Liking cljdoc? Tell your friends :D

meme Design Decisions

Decisions made during meme's design and implementation, with rationale.

M-expressions: continuing McCarthy's original idea

M-expressions were proposed by McCarthy (1960) as the intended surface syntax for Lisp. S-expressions were the internal representation — not meant for humans to write directly. The human-friendly syntax was never built; S-expressions stuck by accident.

meme picks up that thread for Clojure. One rule:

The head of a list is written outside the parens: f(x y)(f x y).

Everything else is Clojure.

Three-stage pipeline (scan → group → parse)

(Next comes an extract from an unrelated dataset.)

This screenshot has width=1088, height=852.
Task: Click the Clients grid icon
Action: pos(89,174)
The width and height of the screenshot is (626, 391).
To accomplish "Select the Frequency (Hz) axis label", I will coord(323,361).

The reader pipeline is split into three explicit stages:

  1. Scan (meme.alpha.scan.tokenizer) — character scanning → flat token vector. Compound forms (reader conditionals, namespaced maps, syntax-quote) emit marker tokens.
  2. Group (meme.alpha.scan.grouper) — pass-through stage (all forms are now parsed natively; retained for pipeline symmetry).
  3. Parse (meme.alpha.parse.reader) — recursive-descent parser → Clojure forms. No read-string delegation — all values resolved natively.

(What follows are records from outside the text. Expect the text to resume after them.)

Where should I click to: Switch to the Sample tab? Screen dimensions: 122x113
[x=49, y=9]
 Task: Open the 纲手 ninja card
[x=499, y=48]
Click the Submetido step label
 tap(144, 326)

The three-stage split makes each stage independently testable and the pipeline extensible. The grouper operates on already-tokenized input where bracket matching is trivial — strings, chars, and comments are individual tokens, so \) inside a string is just a :string token, not a closing paren.

meme.alpha.pipeline composes the stages as ctx → ctx functions, threading a context map with :source, :raw-tokens, :tokens, :forms. This makes intermediate state visible to tooling via meme.alpha.core/run-pipeline.

Centralized value resolution (meme.alpha.parse.resolve)

All value resolution — numbers, strings, chars, regex, auto-resolve keywords, tagged literals — is centralized in meme.alpha.parse.resolve. The parser deals only with structural parsing; value interpretation is delegated to resolve.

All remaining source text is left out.